Mmmm those are my kinda steaks!


----------



## 007bond-jb (May 31, 2007)

Are you talkin bout my offset or my new grill?


----------



## Smokey_Joe (May 31, 2007)

MMMMM... cupcakes with old timey fudge icing and some ice cold milk....MMMMM

Oh..the filet loked good too  !

What kinda 1976 smoker ya got back there boy?


----------



## 007bond-jb (May 31, 2007)

Yes you missed the video, huh? The offset wasen't lit. The thermo you are refering to is a oven therm. just sitting on the firebox. The smoke chamber has 3 thremos 1 top doam, & 2 at grate level


----------



## SteerCrazy (May 31, 2007)

nice lookin feelay boy!


----------



## 007bond-jb (May 31, 2007)

SteerCrazy said:
			
		

> nice lookin feelay boy!



 

quote="Smokey_Joe"]MMMMM... cupcakes with old timey fudge icing and some ice cold milk....MMMMM

Oh..the filet loked good too  !

What kinda 1976 smoker ya got back there boy?  [/quote]

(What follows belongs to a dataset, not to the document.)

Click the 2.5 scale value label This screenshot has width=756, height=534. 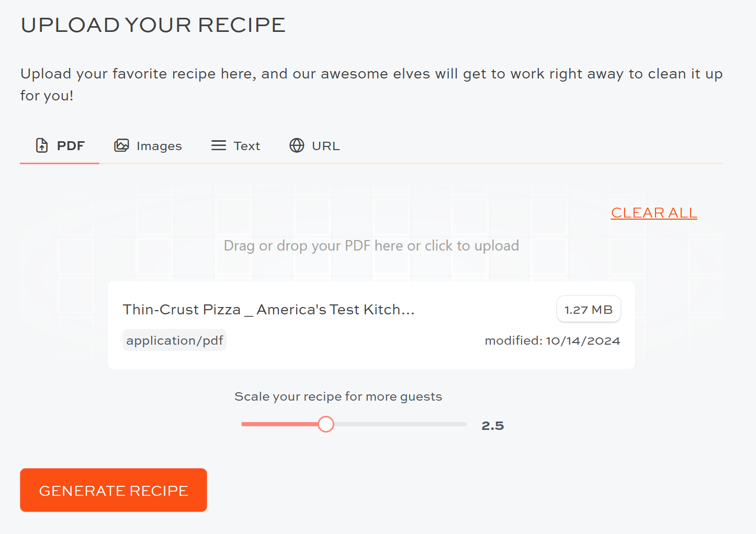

Them  cup cakes  were real fine Too

Over Here Boy
http://www.bbq-4-u.com/viewtopic.php?t=7986


----------



## Smokey_Joe (May 31, 2007)

Dang!...I even posted IN that thread...I gots me some of that CRS syndrome goin on!  CAN'T REMEMBER SHIT


----------



## Puff1 (May 31, 2007)

Lookin' good boy 8)


----------



## Diva Q (May 31, 2007)

yummy looking meal. 

For some reason I crave steak and chocolate now.


----------



## 007bond-jb (May 31, 2007)

I'm a hafta post the recipe for sheet cake, FRESH not from no damm mix, From Scratch Yall


----------



## Captain Morgan (May 31, 2007)

quit eatin dem cupcakes in front of me, BOY!


----------



## john a (May 31, 2007)

Keep it up JB, you're gonna make me go out and buy some more steaks. That looks terrific.


----------